** 서술형 문제 **
아래 자료를 빈 줄은 빼고 한 줄에 문자열 하나씩 대응하는 JSON 목록으로 바꾸어 쓰시오.

>>>

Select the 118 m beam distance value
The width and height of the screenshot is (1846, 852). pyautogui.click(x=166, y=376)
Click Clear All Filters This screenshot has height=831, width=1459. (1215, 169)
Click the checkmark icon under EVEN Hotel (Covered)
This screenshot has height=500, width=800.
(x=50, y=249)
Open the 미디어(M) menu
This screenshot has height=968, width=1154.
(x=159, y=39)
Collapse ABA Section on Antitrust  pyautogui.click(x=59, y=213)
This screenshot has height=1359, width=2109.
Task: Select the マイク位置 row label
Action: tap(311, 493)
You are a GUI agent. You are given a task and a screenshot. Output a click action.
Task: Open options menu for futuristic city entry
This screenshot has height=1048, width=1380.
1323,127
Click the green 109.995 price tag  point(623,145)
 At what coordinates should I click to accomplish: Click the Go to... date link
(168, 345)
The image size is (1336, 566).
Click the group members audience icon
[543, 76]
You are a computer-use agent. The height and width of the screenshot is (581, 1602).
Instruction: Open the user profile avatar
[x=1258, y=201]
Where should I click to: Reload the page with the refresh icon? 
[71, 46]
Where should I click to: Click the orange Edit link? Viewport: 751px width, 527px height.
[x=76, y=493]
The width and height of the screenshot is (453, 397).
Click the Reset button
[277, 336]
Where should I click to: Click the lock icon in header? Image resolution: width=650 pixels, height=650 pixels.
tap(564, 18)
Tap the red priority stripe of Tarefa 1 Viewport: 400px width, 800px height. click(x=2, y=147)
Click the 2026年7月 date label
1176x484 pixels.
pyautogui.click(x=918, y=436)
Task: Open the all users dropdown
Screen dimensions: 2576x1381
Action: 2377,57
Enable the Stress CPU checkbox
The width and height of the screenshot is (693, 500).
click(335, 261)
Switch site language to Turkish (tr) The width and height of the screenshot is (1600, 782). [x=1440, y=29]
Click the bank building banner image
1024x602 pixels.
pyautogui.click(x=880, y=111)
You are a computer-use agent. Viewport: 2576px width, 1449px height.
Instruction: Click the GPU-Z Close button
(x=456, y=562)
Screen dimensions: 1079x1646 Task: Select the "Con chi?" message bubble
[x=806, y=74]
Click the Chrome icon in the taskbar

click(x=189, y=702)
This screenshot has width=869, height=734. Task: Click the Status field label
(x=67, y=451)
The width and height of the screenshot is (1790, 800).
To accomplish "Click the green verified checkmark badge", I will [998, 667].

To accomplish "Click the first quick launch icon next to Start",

<<<

** 정답 **
[
  "Select the 118 m beam distance value",
  "The width and height of the screenshot is (1846, 852). pyautogui.click(x=166, y=376)",
  "Click Clear All Filters This screenshot has height=831, width=1459. (1215, 169)",
  "Click the checkmark icon under EVEN Hotel (Covered)",
  "This screenshot has height=500, width=800.",
  "(x=50, y=249)",
  "Open the 미디어(M) menu",
  "This screenshot has height=968, width=1154.",
  "(x=159, y=39)",
  "Collapse ABA Section on Antitrust  pyautogui.click(x=59, y=213)",
  "This screenshot has height=1359, width=2109.",
  "Task: Select the マイク位置 row label",
  "Action: tap(311, 493)",
  "You are a GUI agent. You are given a task and a screenshot. Output a click action.",
  "Task: Open options menu for futuristic city entry",
  "This screenshot has height=1048, width=1380.",
  "1323,127",
  "Click the green 109.995 price tag  point(623,145)",
  " At what coordinates should I click to accomplish: Click the Go to... date link",
  "(168, 345)",
  "The image size is (1336, 566).",
  "Click the group members audience icon",
  "[543, 76]",
  "You are a computer-use agent. The height and width of the screenshot is (581, 1602).",
  "Instruction: Open the user profile avatar",
  "[x=1258, y=201]",
  "Where should I click to: Reload the page with the refresh icon? ",
  "[71, 46]",
  "Where should I click to: Click the orange Edit link? Viewport: 751px width, 527px height.",
  "[x=76, y=493]",
  "The width and height of the screenshot is (453, 397).",
  "Click the Reset button",
  "[277, 336]",
  "Where should I click to: Click the lock icon in header? Image resolution: width=650 pixels, height=650 pixels.",
  "tap(564, 18)",
  "Tap the red priority stripe of Tarefa 1 Viewport: 400px width, 800px height. click(x=2, y=147)",
  "Click the 2026年7月 date label",
  "1176x484 pixels.",
  "pyautogui.click(x=918, y=436)",
  "Task: Open the all users dropdown",
  "Screen dimensions: 2576x1381",
  "Action: 2377,57",
  "Enable the Stress CPU checkbox",
  "The width and height of the screenshot is (693, 500).",
  "click(335, 261)",
  "Switch site language to Turkish (tr) The width and height of the screenshot is (1600, 782). [x=1440, y=29]",
  "Click the bank building banner image",
  "1024x602 pixels.",
  "pyautogui.click(x=880, y=111)",
  "You are a computer-use agent. Viewport: 2576px width, 1449px height.",
  "Instruction: Click the GPU-Z Close button",
  "(x=456, y=562)",
  "Screen dimensions: 1079x1646 Task: Select the \"Con chi?\" message bubble",
  "[x=806, y=74]",
  "Click the Chrome icon in the taskbar",
  "click(x=189, y=702)",
  "This screenshot has width=869, height=734. Task: Click the Status field label",
  "(x=67, y=451)",
  "The width and height of the screenshot is (1790, 800).",
  "To accomplish \"Click the green verified checkmark badge\", I will [998, 667].",
  "To accomplish \"Click the first quick launch icon next to Start\","
]